Koch retired last year as executive vice president of Koch Industries, the conglomerate he co-owned with his older brother and built into the second largest family-owned company in the United States.
"We wish for all to celebrate the life and impact of this most generous and kind man," Charles Koch said in a statement. "He believed he had a responsibility to a world that had given him so many opportunities to succeed."
Both brothers were a force behind the scenes in Republican politics, donating heavily to candidates and causes that reflected their conservative economic positions. But David was socially liberal - a supporter of abortion rights and same-sex marriage as well as a non-interventionist foreign policy.
Both brothers were recognized in 2015 for bipartisan work on prison reform in the United States.
Among those offering condolences was Secretary of State Mike Pompeo who, like the Koch brothers, is from Kansas.
David Koch ran as the Libertarian Party's vice presidential candidate in 1980, but later broke with it and swung to the Republicans.

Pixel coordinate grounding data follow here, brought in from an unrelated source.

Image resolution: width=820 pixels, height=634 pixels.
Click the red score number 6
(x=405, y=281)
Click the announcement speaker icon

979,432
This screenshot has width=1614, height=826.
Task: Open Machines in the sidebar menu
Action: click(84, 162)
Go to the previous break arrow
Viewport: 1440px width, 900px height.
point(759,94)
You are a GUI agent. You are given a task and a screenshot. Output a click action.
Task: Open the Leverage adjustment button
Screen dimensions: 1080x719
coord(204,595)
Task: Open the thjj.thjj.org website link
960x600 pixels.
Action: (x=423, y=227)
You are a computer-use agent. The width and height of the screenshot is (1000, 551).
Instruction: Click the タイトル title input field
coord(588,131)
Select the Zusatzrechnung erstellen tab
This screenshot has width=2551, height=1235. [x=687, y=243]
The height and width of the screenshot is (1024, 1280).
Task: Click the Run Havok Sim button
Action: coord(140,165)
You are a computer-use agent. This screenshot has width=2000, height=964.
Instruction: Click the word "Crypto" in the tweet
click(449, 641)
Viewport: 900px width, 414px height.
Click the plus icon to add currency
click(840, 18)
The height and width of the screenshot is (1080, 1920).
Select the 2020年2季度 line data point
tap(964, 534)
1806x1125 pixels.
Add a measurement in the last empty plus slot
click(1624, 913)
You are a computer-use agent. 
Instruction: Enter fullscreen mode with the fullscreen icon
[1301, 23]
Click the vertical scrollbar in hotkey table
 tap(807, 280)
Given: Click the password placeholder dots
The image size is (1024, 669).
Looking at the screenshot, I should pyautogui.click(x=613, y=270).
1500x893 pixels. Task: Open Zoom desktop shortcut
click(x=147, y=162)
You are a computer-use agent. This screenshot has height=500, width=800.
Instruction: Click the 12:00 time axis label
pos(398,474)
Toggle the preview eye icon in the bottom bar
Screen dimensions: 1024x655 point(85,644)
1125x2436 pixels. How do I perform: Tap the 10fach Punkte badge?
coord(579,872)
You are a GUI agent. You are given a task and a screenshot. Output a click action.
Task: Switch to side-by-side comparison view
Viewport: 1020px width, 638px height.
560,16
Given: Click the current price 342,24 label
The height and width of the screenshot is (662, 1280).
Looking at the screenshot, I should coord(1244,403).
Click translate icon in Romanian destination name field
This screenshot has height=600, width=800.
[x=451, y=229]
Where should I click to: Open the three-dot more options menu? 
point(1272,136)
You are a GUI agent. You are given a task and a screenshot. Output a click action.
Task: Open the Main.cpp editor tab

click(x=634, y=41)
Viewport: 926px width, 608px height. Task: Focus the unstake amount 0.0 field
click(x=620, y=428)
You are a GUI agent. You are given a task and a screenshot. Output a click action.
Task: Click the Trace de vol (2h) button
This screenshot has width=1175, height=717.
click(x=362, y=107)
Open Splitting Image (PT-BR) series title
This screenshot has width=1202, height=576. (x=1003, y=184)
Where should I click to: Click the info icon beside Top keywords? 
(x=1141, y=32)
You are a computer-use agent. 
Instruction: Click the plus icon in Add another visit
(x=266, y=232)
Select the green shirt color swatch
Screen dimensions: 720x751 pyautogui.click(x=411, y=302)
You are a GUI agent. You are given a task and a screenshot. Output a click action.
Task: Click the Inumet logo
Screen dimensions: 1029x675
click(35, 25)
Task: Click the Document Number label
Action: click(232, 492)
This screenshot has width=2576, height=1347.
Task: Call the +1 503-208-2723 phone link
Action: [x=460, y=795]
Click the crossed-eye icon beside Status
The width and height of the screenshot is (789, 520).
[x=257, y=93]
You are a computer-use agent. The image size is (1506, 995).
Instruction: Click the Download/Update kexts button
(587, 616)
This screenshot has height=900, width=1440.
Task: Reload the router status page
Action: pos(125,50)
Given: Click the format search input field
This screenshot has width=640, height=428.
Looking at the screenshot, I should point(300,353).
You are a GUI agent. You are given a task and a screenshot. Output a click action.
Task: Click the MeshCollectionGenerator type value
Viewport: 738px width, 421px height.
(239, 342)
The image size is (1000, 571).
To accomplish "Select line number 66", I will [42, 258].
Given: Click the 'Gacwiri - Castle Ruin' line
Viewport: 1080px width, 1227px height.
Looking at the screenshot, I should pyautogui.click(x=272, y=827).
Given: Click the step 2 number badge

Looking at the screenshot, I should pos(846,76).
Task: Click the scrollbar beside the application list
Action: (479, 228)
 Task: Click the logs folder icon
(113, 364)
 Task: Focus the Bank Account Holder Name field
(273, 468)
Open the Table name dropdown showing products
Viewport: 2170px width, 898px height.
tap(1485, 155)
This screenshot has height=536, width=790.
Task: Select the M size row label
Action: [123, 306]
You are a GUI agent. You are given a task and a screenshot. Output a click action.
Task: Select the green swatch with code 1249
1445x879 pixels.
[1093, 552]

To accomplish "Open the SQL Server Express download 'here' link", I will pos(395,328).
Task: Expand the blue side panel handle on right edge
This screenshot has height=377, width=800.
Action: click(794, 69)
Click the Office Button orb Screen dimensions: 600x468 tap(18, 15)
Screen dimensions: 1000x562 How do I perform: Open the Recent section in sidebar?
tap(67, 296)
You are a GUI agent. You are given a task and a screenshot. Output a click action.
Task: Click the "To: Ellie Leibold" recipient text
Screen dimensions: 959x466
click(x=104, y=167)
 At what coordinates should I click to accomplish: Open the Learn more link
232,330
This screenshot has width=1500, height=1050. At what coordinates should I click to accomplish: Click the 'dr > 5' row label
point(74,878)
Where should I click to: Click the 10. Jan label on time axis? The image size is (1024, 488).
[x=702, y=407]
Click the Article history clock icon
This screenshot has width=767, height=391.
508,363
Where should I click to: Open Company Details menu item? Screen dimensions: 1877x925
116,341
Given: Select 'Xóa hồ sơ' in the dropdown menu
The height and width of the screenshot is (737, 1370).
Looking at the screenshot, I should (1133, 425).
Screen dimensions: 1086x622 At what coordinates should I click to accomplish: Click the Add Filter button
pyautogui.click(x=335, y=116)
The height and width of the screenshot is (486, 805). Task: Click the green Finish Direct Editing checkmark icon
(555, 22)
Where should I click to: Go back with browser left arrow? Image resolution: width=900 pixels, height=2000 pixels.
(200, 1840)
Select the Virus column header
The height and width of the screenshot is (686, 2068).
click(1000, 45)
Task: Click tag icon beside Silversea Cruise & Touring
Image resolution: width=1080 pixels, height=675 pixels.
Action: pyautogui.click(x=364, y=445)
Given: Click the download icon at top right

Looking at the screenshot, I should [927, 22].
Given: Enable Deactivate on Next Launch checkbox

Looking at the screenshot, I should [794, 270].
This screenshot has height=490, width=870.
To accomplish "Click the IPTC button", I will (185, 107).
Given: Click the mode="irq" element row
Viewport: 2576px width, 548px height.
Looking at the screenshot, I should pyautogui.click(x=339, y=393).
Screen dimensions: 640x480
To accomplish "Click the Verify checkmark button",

He joined his brother Charles in financing a network of conservative organizations, in particular Americans for Prosperity, centered on demands for low taxes and deregulation with the aim of influencing US elections.
Those organizations helped fuel the rise of the Tea Party movement in 2010, mounting a frontal Republican challenge to former Democratic president Barack Obama.
The Kochs' power was such that in the next presidential elections, Republican candidates vied for their endorsement, attending exclusive conferences the brothers organized.